Challenge #4:  Innovation is Too Narrowly Focused on Technology or Products

People naturally envision new products and services or a flashy technology discovery when they think about innovation.  But so much more can be involved. Business model evolution (e.g., supply chains, sales channels, target segments) can represent a profitable dimension of innovation.  Indeed, business model innovations can turn entire industries upside down! Often, high profile innovations and behind-the-scenes business model innovations go hand-in-hand.  (Henry Ford’s auto standardization and manufacturing model and Dell’s made-to-order desktop and laptop business model come to mind.)

The Solution:  To improve your innovation output, take advantage of both technology/product innovation and business model innovation.  Put your emphasis on technology and products aside for a bit, and ask your internal subject matter experts to focus on other aspects of your business:  value proposition, customer segmentation, manufacturing, distribution, sales channels, and customer relations. Mining these areas can turn up all sorts of innovation potential! To learn more about business transformations, read John Maculley’s insight on why leading high-tech companies have shifted left.

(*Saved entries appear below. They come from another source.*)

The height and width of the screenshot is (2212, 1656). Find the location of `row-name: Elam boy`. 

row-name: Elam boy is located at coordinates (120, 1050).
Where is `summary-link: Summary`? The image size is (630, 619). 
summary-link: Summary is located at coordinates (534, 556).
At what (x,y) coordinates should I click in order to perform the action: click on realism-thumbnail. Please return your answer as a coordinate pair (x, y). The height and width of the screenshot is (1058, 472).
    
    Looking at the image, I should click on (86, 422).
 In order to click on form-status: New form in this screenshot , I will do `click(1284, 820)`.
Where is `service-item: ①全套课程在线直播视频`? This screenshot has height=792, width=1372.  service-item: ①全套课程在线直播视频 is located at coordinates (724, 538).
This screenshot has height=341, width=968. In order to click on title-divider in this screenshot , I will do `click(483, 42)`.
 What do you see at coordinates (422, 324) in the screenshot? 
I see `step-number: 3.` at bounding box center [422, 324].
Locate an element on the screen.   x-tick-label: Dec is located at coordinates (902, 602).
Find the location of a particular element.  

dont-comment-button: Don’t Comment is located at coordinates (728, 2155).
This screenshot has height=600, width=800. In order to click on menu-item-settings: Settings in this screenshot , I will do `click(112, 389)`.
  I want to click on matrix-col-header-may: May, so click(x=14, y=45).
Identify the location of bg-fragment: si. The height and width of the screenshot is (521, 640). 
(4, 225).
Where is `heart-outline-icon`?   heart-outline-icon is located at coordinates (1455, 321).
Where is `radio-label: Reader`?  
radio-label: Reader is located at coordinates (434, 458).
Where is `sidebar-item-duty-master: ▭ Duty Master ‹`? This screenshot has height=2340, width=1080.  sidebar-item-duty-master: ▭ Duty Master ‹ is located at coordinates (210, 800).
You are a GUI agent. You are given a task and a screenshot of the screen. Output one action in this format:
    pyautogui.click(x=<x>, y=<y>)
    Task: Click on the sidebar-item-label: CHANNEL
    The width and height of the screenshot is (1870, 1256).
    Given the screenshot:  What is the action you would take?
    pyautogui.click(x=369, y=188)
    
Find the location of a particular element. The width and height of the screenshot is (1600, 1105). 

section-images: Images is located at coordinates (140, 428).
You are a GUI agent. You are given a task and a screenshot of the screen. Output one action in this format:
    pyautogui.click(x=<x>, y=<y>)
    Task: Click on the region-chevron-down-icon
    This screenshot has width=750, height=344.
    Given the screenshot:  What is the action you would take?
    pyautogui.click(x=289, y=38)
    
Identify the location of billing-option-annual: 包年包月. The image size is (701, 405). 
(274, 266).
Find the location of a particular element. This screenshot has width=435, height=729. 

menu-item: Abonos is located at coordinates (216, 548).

Innovation Output Improvement:  It’s Surprisingly Do-Able

A common misconception is that upping your innovation game requires inordinate amounts of time, money, and disruption.  The solutions offered above prove otherwise. Whether you’re holding an idea working session, thinking beyond derivatives or extensions, reversing the order of your product development process, or mining all aspects of company operations, innovation output improvement is within every company’s reach.  

 

About the Author

Dave Breda has more than 25 years of experience creating client improvements in technology-based and time-critical companies. Through consulting and interim management roles, his accomplishments include dramatic performance impacts in product development and operations resulting in critically recovered projects, highly efficient product pipelines, and fully ingrained best-in-class practices. Mr. Breda earned his MBA degree from the Darden School at the University of Virginia and his engineering degree at the University of Colorado, Boulder.